June 2026
Tools for Better Future in the Age of AI
After reading Yuval Noah Harari’s books: Homo Sapiens, Homo Deus, 21 Lessons for the 21st Century, and Nexus

What makes us unique?
What is a human being? What makes us so special? What does humanity mean?
These are questions I have had since I was young. My teachers used to say that “the ability to use tools” is what distinguishes humans from other animals. Some said humans are the only creature intelligent enough to create language systems. Others claimed that only humans can think deeply enough to take their own lives.
Since then, all of these claims have been challenged. Many animals can use tools, have their own communication system, and even exhibit self-destructive behaviour. Then what makes us unique?
This year, I finished reading all 4 of Yuval Noah Harari’s major books, and I finally found an answer that resonated with me.
His answer was simple: the ability to believe in shared fiction.
All human beings are storytellers. We create story, believe, and spread it. This becomes a foundation of large-scale cooperation. To bring people together, a shared story is essential. Stories such as religion, brand, ideologies. Depending on the story people choose to believe, they may commit genocide or carry out a suicide attacks. Yet they may also build a whole civilization and rescue strangers.
Now, we are about to encounter the first intelligence potentially greater than our own - AI. What are our strengths compared to AI? Why should AI protect Homo sapiens? What should we do to prevent AI from destroying human civilization, or from destroying the environment for human.
Intersubjective Reality
Before looking for answers, we should understand intersubjective realities first. An apple is an objective reality. It exists regardless of what we think about it. Love is a subjective reality. It exists within our mind. There’s a third category: intersubjective reality. Countries, money, companies belong to this category. They exist because billions of people collectively agree that they exist. If people stop believing in them, they can’t exist. Countries collapse, companies fail, and currencies lose value when they loose credibility. There’s another popular intersubjective entity that people forget overlook. Humanism.
People tend to think that human beings are rational individuals with logical free will. No, we are not. We are more stupid than we think, we make surprisingly random decisions, and free will is actually a fiction. That is why it’s so easy for algorithms to manipulate us. People consume what algorithms recommend and vote for parties that algorithms expose. AI is often better when it comes to making logical decisions. If that is true, how can we keep insisting humans should be the ones who vote, consume, and rule the world?
Another common misunderstanding is the belief that AI is infallible. AI works 24 hours, knows vast amounts of knowledge, and provides the most effective answer. We already know something that had the same power: God. People easily make mistakes considering AI as a new god. They ask everything to AI, receive answers, and never doubt its holly answers. However, there’s so many evidence that AI makes countless errors and carries significant biases. Even worse, it’s often difficult to recognize when AI is wrong due to its incomprehensibility. That’s why AI will always require an intentional bottleneck: a human supervisor.

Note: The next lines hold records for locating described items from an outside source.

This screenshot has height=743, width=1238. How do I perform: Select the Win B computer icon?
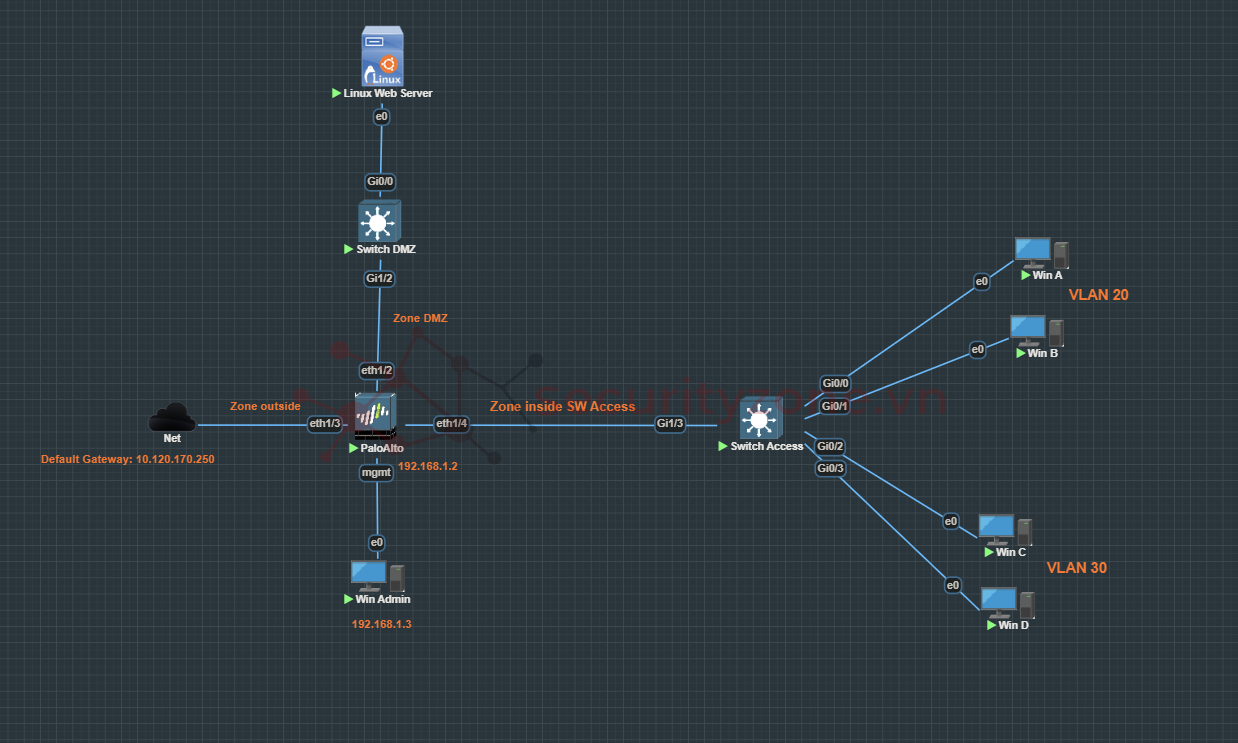click(x=1036, y=331)
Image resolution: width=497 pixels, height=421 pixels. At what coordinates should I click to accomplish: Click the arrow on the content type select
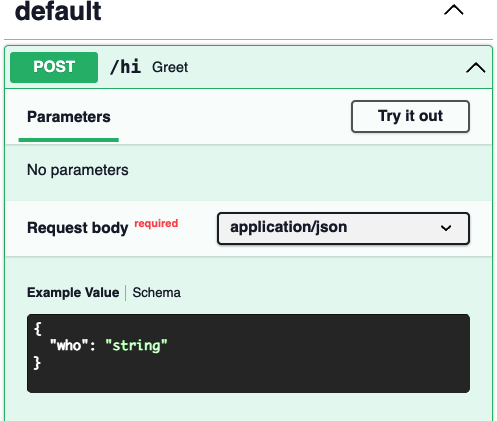(446, 228)
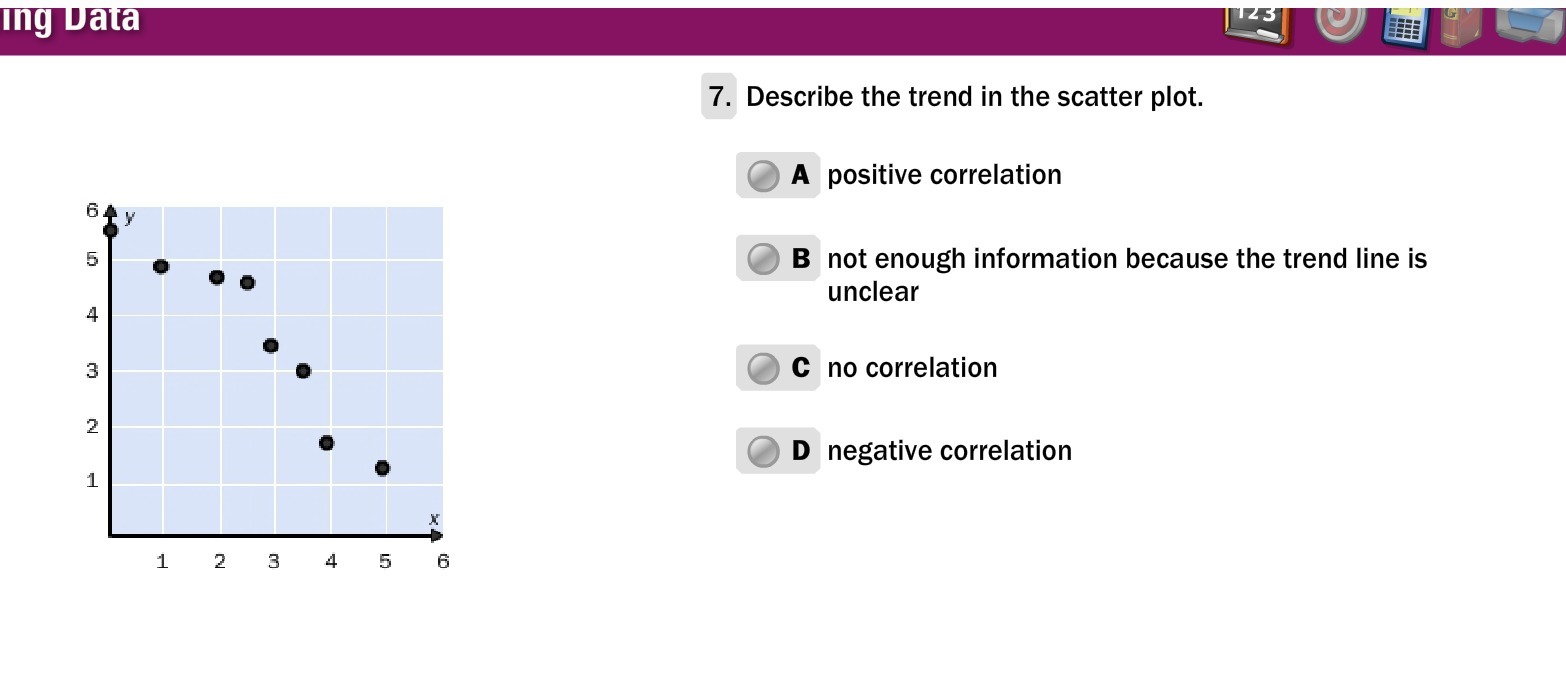Click the lowest data point near x=5
This screenshot has width=1566, height=680.
pos(382,468)
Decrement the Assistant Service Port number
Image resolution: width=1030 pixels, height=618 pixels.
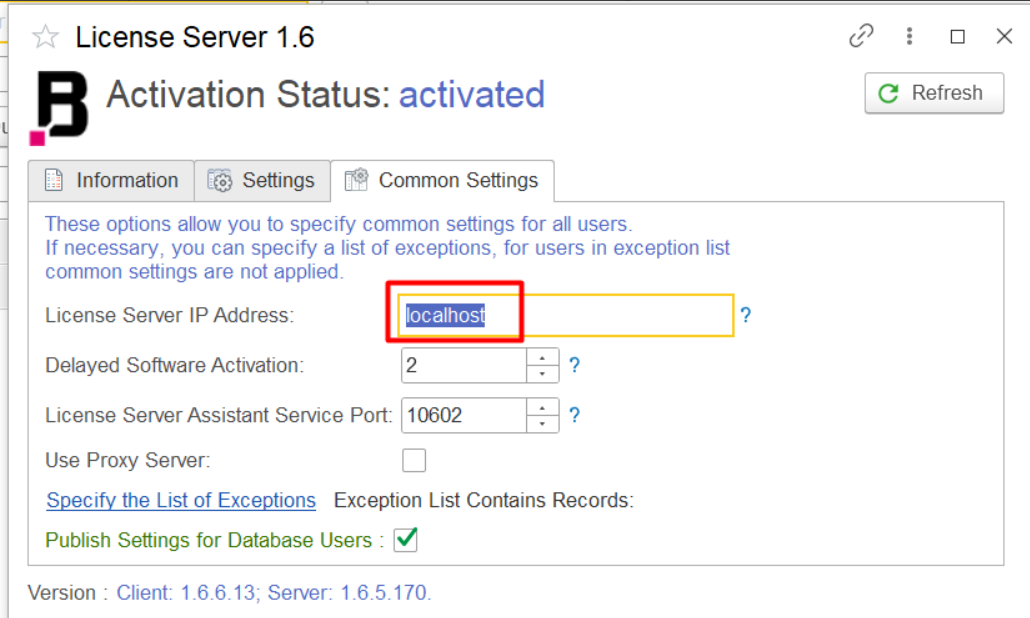542,424
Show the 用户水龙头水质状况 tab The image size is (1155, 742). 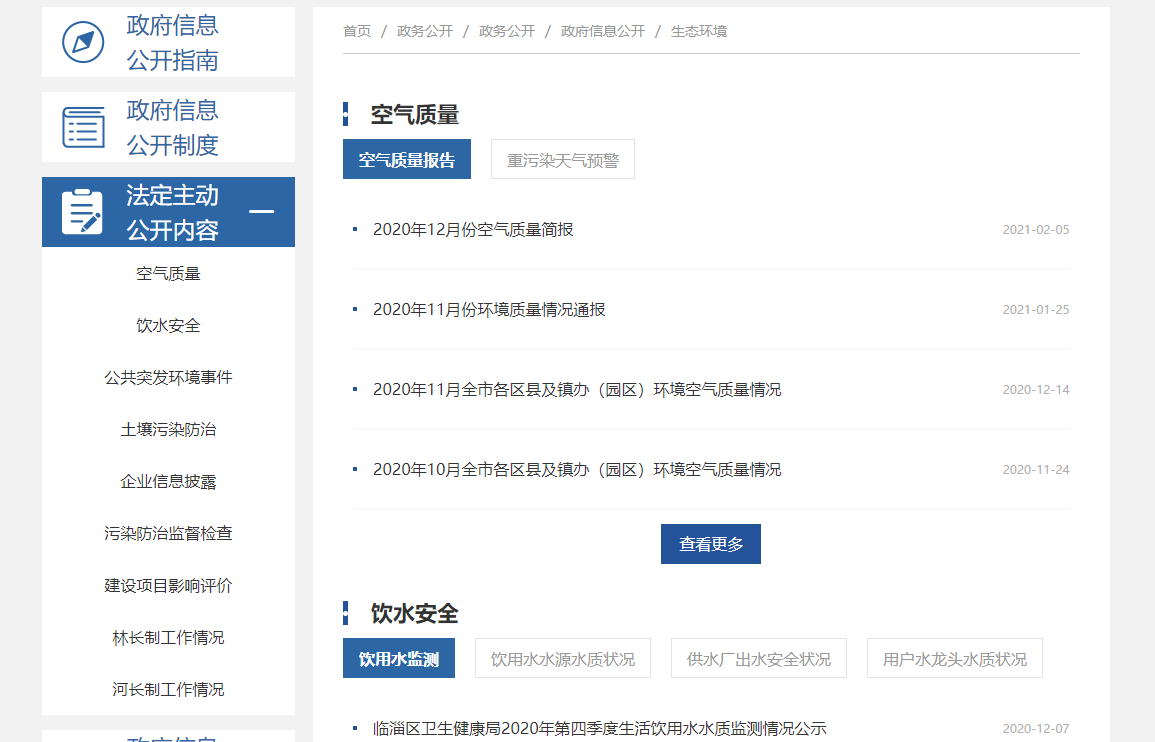coord(954,659)
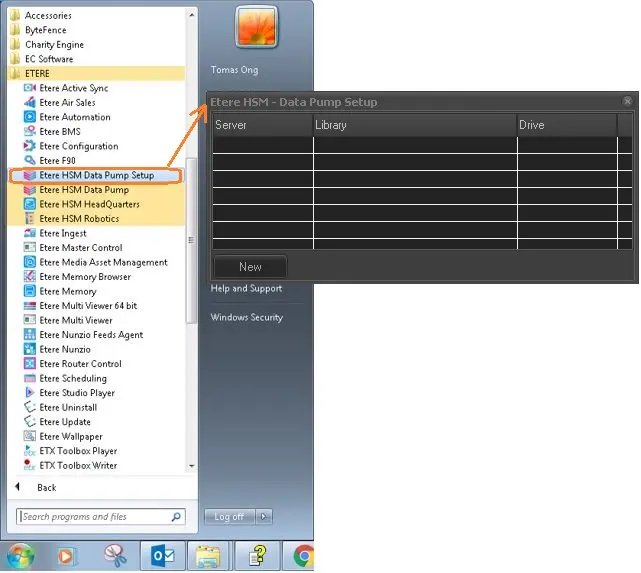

3 Tools for the Better Future
We are flawed. AI is imperfect. Then what should we do?
Well, there’s no single perfect answer, but we can think of few tools that may help us move in a better direction.
The first one is a self-correcting mechanism. Democracy has outperformed totalitarianism because of its ability to admit its mistakes. When something goes wrong, democratic society can reflect, adapt, and improve. Science can be another example. It openly accepts the possibility of being wrong and repeatedly tests its own assumptions. Whatever changes lies ahead, we should embed self-correcting mechanisms into our political, economic, social structures.
Second tool is resilience. In the age of AI, change will accelerate to a pace that no one could keep up with. We will experience countless failures - if our self-correcting mechanism is working properly. Therefore, we should strengthen the ability to recover and try again for the better answer.
Last but not least, cooperation. The challenges we are facing are not individual problems. They are global issues. We must address them together, deal with them together, and solve them together. After all, large-scale cooperation is Homo sapiens’s greatest strength.
In Conclusion
Today, We are in a moment that requires unprecedented level of cooperation. That means we may need a new story that covers the entire world. I don’t know what that story should be. It could be a new ideology, a new religion, or perhaps, even Dataism. Whatever it is, it should encourage healthy conversations and collaboration rather than hatred and war. Additionally, I wish this new story will extend beyond humanity and include nature itself.
The only constant is change. We still have power to shape the future, which means we are also responsible for it. I hope we can play a deeply human game once again, based on global teamwork.